With both at 28mm, I’d give the edge to the 28-75mm. The 28-75mm is best at the wide end, and the 28mm end is the weakest end of the 17-28mm. However, the edge is fairly slight stopped down. Wide open, the edge to the 28-75 is a bit more pronounced.
I just tested my version of the Tamron yesterday and I had to report some serious problems with the autofocus. On several wideangle shots with subject not to near to the camera I had s mysterious focusproblem. Some picture of a variety of shots where perfect in focus and some had a bad misfocus. There where no changes to the focus and the settings between the shots. First time I had the error I had to turn off the camera and turn it on again to get the focus back to work. In the other cases the error was gone after one or two shots. But it´s very difficult to see the misfocus on the camera display. When zooming in it is visible. Camera model was the Sony A7R iii with the latest firmware.
Hmmm….That’s interesting. I did not experience any issues like you describe. The only issues I found were with continuous AF when shooting distant subjects stopped down, where some small amount of front focus could occur that would leave the edges soft. In single AF, it has been fine for me, as well as both single and continuous closer up.

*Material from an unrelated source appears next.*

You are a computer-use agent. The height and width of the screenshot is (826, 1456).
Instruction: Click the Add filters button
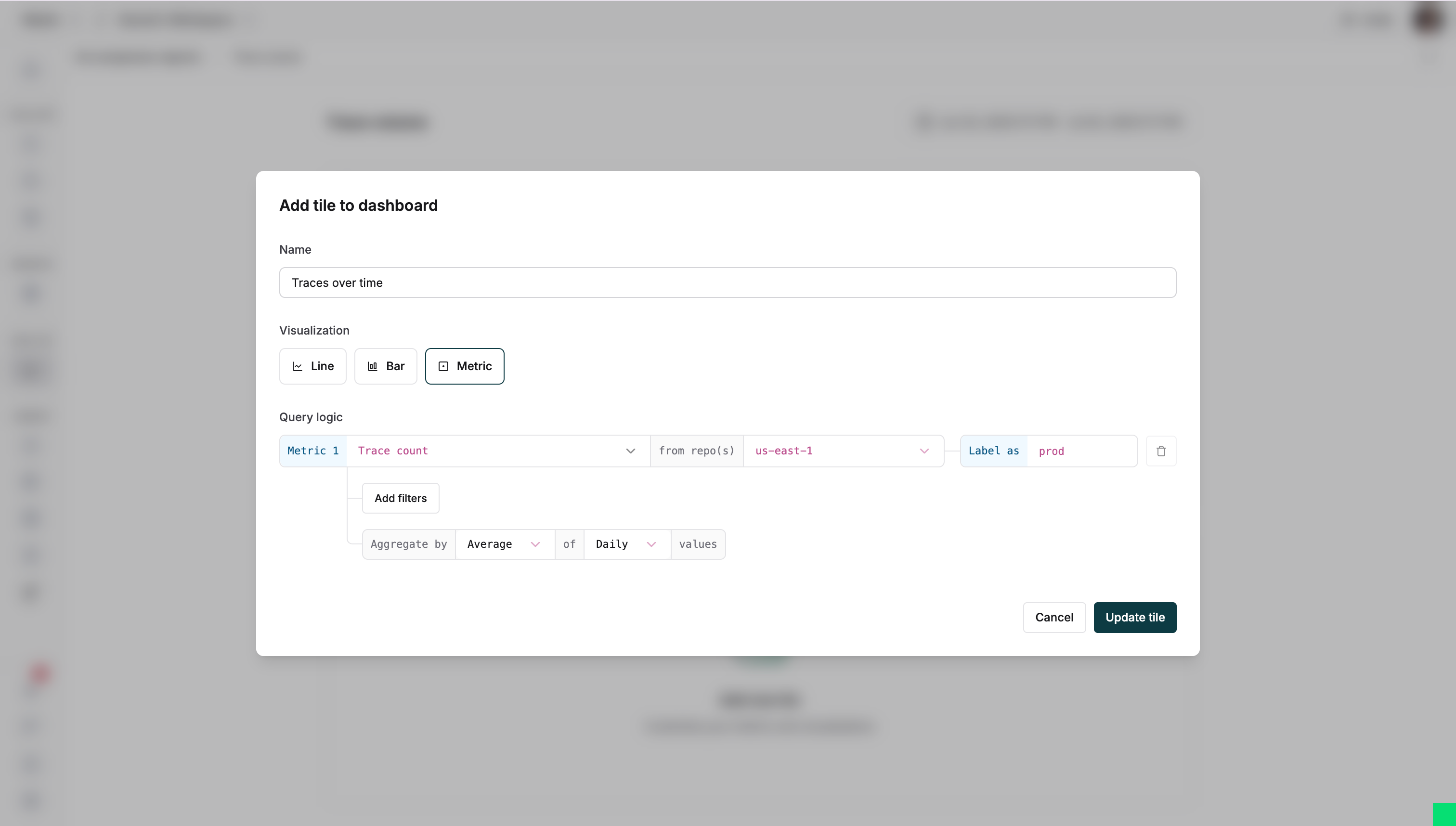(x=401, y=498)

Yeah, I got see behaivor when I tried to shot the first pictures with the Tamron and I was wondering about the blurred pictures. So I again focused on a text written on a sign in the scenery and the a7 shows it green as correct focused but the result was a blurred picture. That continues until I turn off the camera. I could not say anymore if I was in continuous or single focus mode. I will have to examine the exif data to check that. After that the camera works fine for a while but as I see in Lightroom I mostly shot nearby objects the next few pictures. Then as I was a little bit confused by the first results I shot a series (not in burst mode, pressing trigger again and again) of five pictures without changing any settings in continues focus and I got three pictures correct in focus and two with no sharp results at all. The whole pictures are blurry, so it looks like there is nothing focused at all. But I know for sure that the focus indicator was green and focused the same object every time I pull the trigger. Therefore it seems to be a problem with the Tamron. I will do more testshots and also try it with another lense and also the Tamron with another camera I have (Sony A 6400). Maybe I can get further information under which circumstances this error will occur.
Thanks for the review. I wonder how this lens would work for astro photography, ie Milky Way? Was there much coma in the corners?
I have not tried it for astrophotography yet, but I have done some night photography that included some point light sources, and coma is very low from what I have seen with this lens. I will really get to stretch its astrophotography legs later this fall, as I’ll be taking a short trip to Death Valley and will definitely do some night photography while there.
Well this settles it. Tamron 17-28mm for me. (Putting up my 12-24G on sale today). I also have a friend nearby who lends me his 16-35gm whenever I want it…. 🙂
What was your experience (if any) with the weather sealing (or lack thereof) on the 16-35 f4? It seems Sony was playing it pretty fast and loose with what they claimed was weather sealed back then, hard to imagine how well sealed the extending 16-35 was if it didn’t even have a gasket at the mount.
I’m thinking of jumping into E-mount and I really prefer that reach at the longer end based on the two different UWAs I’ve had with my other system (18-36 & 16-36 EFL)… But with the Tamron being faster, a little sharper, cheaper, lighter, and seemingly better sealed I’m having a hard time ignoring it.
My only reservation is I’d end up missing the 35mm end that I’m used to and would end up cropping 28mm a bit too often… I guess it’s only a 1.25x crop to 35mm, and I don’t even have to crop exactly that much every time, hrm.